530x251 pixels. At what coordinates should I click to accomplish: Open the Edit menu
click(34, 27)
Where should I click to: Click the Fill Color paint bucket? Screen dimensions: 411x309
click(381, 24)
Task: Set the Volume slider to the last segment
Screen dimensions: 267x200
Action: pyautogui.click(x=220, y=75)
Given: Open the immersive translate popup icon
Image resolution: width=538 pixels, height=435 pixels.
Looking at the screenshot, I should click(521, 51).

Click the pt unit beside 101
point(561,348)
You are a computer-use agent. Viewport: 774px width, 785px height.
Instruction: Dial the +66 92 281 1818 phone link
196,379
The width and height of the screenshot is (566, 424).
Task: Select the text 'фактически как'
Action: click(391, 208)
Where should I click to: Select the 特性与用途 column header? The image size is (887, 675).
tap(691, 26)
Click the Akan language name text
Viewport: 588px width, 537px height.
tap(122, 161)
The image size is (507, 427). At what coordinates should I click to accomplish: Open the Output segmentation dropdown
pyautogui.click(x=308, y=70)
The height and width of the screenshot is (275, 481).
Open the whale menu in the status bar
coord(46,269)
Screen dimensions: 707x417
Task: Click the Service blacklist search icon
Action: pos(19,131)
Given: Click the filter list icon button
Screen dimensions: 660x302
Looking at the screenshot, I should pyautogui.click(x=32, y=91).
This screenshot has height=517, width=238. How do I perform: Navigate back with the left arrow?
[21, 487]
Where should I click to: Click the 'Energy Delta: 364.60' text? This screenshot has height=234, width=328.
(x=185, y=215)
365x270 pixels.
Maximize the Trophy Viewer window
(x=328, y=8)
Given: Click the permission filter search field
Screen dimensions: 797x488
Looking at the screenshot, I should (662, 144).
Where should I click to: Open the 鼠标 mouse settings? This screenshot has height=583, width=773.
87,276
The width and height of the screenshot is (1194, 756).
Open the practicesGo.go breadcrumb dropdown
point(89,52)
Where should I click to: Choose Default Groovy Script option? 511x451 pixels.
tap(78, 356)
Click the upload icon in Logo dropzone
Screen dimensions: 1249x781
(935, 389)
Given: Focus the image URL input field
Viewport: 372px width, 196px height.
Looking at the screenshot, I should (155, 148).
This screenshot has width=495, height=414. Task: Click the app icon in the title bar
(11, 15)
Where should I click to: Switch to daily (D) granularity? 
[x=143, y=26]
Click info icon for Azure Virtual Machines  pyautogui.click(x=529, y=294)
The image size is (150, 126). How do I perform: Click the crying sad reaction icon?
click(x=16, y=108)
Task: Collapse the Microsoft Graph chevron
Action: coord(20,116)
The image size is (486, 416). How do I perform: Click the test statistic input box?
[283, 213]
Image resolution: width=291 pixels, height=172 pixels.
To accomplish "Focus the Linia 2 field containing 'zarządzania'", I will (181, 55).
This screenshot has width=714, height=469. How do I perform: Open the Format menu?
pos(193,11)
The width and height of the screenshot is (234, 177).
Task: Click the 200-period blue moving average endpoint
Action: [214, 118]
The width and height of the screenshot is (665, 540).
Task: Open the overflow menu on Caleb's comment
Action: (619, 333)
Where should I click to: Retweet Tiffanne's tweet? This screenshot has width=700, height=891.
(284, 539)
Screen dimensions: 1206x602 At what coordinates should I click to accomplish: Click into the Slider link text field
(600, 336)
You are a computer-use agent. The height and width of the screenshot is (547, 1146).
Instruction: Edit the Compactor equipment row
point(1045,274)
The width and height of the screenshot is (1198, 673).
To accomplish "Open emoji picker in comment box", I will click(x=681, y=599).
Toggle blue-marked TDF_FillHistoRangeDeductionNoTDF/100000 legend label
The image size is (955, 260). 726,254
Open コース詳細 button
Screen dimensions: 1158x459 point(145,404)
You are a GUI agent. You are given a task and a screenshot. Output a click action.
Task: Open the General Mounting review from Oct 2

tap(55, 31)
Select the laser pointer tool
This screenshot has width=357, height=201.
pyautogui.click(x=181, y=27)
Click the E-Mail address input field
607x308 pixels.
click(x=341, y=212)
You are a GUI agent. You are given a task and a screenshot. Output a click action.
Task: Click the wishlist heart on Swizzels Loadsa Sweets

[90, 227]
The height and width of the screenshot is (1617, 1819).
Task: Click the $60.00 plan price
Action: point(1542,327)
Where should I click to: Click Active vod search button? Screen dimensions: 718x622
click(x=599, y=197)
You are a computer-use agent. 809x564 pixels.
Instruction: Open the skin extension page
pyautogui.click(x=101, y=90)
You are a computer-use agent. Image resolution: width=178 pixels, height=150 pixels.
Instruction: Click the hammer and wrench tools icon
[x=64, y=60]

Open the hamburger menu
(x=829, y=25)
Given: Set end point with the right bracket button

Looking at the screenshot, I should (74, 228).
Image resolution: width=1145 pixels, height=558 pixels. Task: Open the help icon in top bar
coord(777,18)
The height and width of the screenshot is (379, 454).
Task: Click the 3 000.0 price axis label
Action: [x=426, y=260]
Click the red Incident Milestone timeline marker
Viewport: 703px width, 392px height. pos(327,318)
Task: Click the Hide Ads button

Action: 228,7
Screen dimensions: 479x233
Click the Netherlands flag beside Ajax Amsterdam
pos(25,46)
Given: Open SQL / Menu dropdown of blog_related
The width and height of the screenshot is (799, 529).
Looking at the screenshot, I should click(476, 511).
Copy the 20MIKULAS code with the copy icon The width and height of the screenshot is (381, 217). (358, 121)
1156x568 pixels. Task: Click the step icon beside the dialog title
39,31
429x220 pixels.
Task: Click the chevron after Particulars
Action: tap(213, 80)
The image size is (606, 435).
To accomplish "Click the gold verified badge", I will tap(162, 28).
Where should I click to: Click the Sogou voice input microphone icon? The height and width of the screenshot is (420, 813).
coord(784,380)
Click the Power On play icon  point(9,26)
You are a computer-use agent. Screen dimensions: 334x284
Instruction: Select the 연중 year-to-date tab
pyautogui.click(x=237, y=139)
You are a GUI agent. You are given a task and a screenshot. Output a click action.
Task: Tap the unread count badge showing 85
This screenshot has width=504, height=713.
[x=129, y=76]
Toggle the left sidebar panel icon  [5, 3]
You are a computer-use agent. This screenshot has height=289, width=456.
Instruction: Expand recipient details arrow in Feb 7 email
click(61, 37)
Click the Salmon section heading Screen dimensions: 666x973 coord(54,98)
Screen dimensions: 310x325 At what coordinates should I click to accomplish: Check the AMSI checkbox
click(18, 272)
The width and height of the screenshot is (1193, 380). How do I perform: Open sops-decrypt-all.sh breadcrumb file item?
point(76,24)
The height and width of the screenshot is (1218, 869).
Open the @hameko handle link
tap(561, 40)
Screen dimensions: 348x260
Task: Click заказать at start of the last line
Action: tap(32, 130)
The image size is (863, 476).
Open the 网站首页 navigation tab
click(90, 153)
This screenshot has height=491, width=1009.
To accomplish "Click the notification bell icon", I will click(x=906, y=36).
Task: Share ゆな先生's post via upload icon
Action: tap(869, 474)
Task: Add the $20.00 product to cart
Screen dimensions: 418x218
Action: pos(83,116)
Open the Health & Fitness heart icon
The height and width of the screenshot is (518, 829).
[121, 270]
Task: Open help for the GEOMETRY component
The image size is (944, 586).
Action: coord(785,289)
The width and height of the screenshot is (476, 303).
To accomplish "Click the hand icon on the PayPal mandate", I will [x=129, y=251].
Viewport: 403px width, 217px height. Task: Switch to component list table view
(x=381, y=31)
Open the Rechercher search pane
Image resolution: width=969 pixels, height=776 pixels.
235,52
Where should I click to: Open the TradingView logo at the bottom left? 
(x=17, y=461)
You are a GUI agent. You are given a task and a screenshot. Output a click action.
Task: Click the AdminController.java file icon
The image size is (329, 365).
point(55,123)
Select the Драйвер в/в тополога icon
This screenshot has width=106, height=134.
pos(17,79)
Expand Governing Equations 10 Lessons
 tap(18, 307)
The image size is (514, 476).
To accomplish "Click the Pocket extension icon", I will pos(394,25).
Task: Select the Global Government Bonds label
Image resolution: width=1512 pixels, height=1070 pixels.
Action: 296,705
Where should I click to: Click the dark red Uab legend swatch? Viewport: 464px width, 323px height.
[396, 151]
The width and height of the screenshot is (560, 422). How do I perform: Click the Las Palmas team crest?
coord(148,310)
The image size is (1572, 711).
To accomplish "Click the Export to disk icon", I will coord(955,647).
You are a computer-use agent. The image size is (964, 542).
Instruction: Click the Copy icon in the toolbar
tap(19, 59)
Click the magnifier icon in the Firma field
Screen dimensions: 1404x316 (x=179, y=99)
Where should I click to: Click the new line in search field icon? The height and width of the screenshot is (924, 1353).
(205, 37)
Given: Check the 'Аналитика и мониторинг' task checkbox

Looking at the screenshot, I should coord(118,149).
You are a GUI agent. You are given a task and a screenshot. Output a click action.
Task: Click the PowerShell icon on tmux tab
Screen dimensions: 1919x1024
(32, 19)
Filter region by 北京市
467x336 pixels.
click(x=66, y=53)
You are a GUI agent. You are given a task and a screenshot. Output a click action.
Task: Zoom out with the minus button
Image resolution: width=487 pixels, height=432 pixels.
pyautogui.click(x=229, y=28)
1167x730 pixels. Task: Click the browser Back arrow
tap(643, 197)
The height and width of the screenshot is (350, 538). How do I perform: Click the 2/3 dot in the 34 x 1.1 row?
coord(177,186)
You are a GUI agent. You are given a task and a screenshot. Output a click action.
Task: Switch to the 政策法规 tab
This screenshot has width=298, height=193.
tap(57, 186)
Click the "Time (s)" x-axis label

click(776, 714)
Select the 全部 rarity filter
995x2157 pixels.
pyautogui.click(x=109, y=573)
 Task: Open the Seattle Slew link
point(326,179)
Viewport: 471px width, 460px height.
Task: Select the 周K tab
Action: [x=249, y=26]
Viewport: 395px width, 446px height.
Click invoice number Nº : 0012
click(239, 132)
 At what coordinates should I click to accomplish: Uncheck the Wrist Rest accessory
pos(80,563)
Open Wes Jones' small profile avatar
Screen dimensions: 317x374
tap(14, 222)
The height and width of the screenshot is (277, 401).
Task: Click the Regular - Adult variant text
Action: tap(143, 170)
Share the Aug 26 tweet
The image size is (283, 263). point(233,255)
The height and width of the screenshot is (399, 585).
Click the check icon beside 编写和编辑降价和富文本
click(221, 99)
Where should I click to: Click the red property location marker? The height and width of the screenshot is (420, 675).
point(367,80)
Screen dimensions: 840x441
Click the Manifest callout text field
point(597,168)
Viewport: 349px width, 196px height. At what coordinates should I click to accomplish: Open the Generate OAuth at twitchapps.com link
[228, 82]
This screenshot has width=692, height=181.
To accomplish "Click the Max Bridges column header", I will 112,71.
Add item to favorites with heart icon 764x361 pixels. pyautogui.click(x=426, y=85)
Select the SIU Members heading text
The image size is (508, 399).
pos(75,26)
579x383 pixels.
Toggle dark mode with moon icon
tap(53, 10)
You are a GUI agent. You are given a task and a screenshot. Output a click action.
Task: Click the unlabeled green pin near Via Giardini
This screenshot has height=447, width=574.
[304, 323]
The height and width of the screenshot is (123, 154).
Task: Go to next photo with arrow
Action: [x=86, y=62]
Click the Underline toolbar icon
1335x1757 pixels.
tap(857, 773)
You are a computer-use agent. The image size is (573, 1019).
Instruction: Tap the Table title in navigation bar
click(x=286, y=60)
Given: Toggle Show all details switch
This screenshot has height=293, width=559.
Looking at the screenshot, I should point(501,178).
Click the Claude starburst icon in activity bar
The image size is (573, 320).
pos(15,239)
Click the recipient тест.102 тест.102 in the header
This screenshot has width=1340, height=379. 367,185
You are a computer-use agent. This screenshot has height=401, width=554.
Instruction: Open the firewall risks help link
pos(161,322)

___

:: EXERCISE DIRECTIONS ::
In the entries above, one line contains "Open the practicesGo.go breadcrumb dropdown" and another contains "Given: Focus the image URL input field". Reproduce exactly those two lines and the lines between them, nothing else.

:: RESPONSE AREA ::
Open the practicesGo.go breadcrumb dropdown
point(89,52)
Where should I click to: Choose Default Groovy Script option? 511x451 pixels.
tap(78, 356)
Click the upload icon in Logo dropzone
Screen dimensions: 1249x781
(935, 389)
Given: Focus the image URL input field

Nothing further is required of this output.